Today I am hungry. I am hungry by choice.
Around me, thousands have not made that choice. But they are hungry too. And probably not just today.
The statistics are, in one of the richest countries in the world, quite frankly, shameful. Half a million people visited foodbanks last year and all the indicators suggest the figures are continuing to rise. Over 5000 people were admitted to hospital last year suffering from malnutrition and 17% of British children live in poverty.
Since the beginning of Lent, and a bit before, I have been involved in the End Hunger Fast campaign. At its heart is a call to take seriously the faithful spiritual discipline of fasting; and to link it to a political campaign for change. To fast as a prayer, yes, but also to fast as an act of non-violent direct action against a system which has abandoned some of the poorest, weakest and most vulnerable in society.
One of the things I have become acutely aware of through my involvement in this campaign, even more so than I was before, is just how insidious is the temptation to blame those at the bottom of the heap. In a society that has become obsessed with personal, individual gain: we are taught to assume that our personal gain is being hampered by whoever is standing on the next rung down of the ladder. The rhetoric from both our media and our government is designed to keep us believing that it is the poor, the sick, the foreigners who are keeping us trapped in poverty and debt.
Huge resources are poured into recouping the estimated £2 billion lost through benefit fraud (which includes the inadverted fraud of dealing with a complicated system). And of course making sure we know all about the small number of cases of deliberate abuse.
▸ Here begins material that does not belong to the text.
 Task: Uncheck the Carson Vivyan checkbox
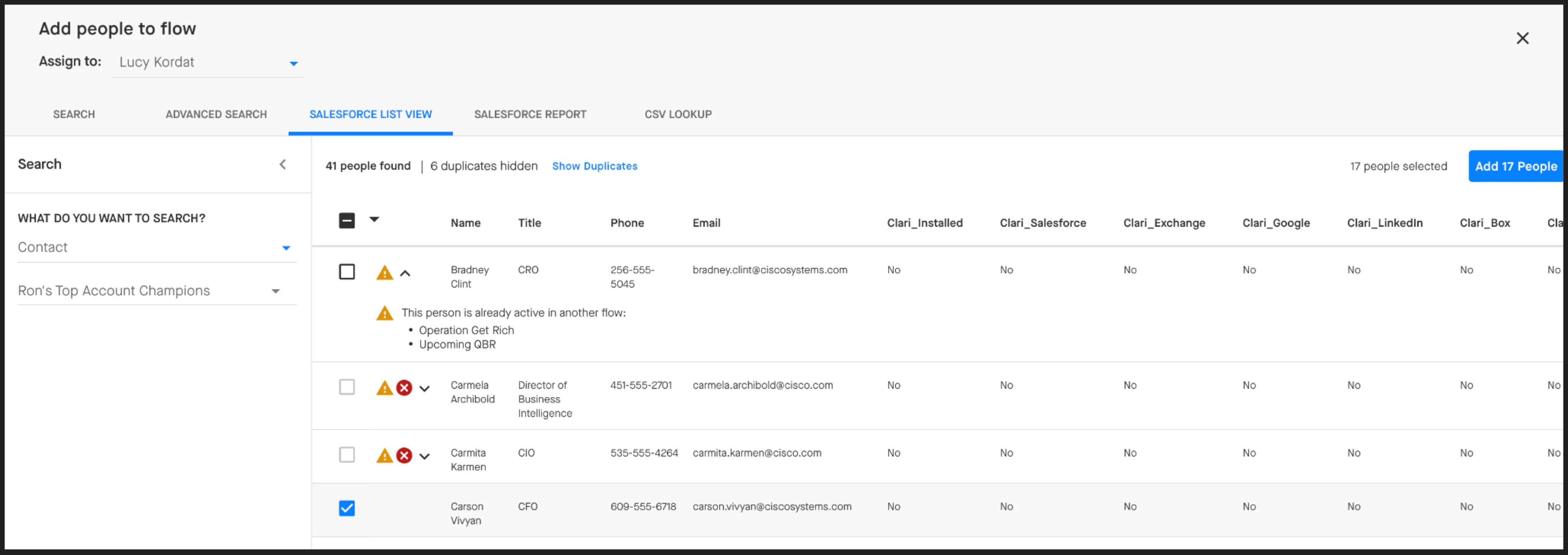346,507
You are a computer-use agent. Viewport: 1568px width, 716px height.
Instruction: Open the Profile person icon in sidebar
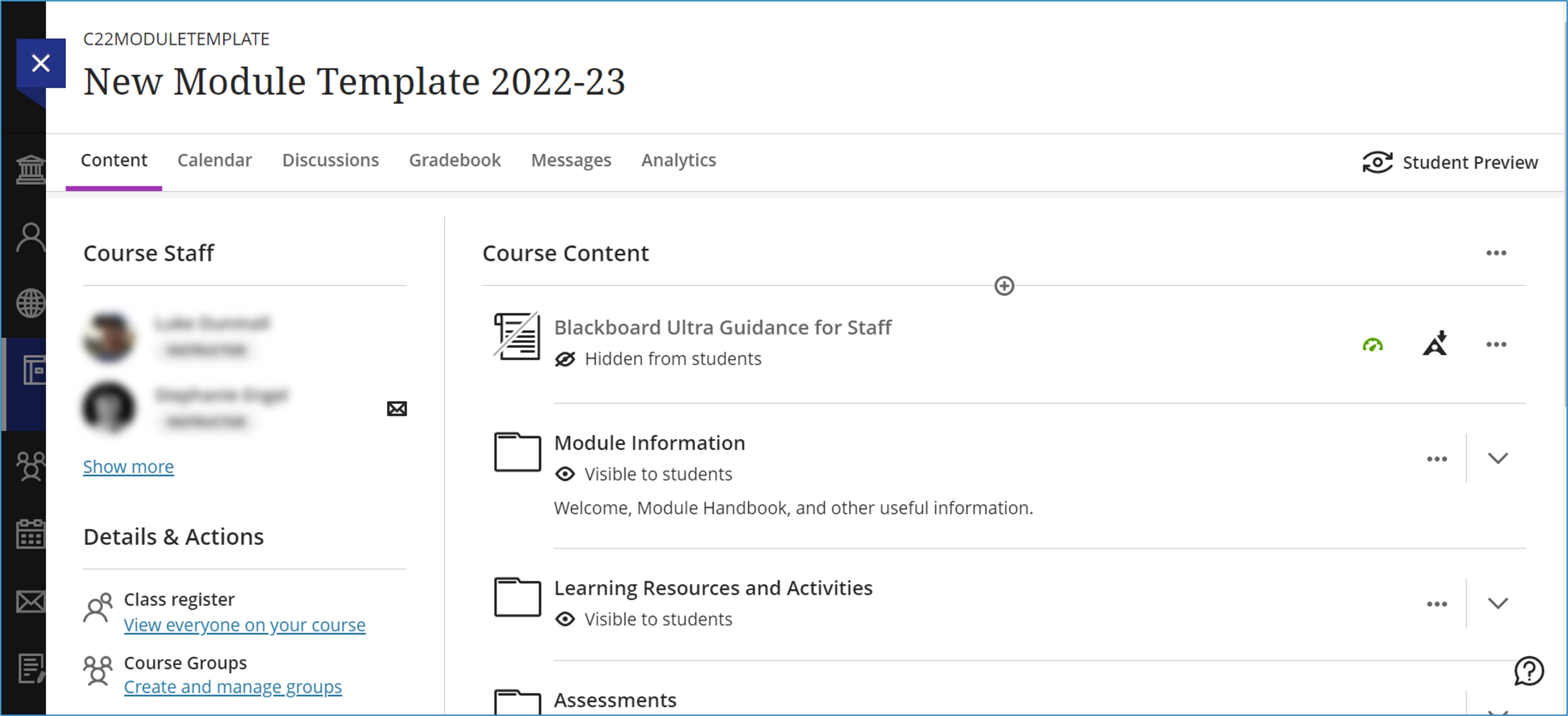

Far more than the resources directed towards clawing back the estimated £32 billion lost through tax avoidance and evasion (the government's own figures - many campaigners would put the figure far higher)
It is very easy to demonise the poor: they are the least likely to have the resources or skills or opportunities to express a different version of their story. "It is all their own fault", "they could just work harder", "they're all playing the system anyway", "well they don't exactly look like they're hungry", "I managed to pull myself up by my bootstraps so they should too", "if you help it will just make them dependent"...
And why is this myth not robustly and routinely dispelled? Because while we are busy looking down at how much it costs to support those below us, we are not turning round and looking up. And because we are looking the wrong way we some how carry on believing, even though it doesn't make any sense, that we are oppressed by those from below. Oppression never works like that. We are never oppressed by the poor, the weak, the vulnerable.
Yet while it is easy to find those ready to quickly repeat half-truths to condemn those beneath them, the End Hunger Fast campaign has proved how challenging it is to build a mass movement of people willing to start turning their gaze and looking upwards instead. I fear for a society so downtrodden, that it cannot raise its eyes to see that poverty, injustice and inequality in one of the world's richest nations are not caused by those at the bottom, but by those clinging determinedly to their place at the top of the pile.
It is time to start looking up. Looking up at a system, not to idolise it, but to recognise its flaws and the oppression inherent within it. Looking up at those with power and influence and wealth, not with a desire to emulate what they are and have, but in order to challenge an injustice which doesn't not have to endure.
We need to end the scandal of hunger. But probably even more, we need to speak as prophets of justice to end the stranglehold which keeps our eyes turned to the dust, as messengers of hope to encourage those around us to start looking up, inspired and believing that we can change our world for the better. I hope this campaign is doing a little bit of both.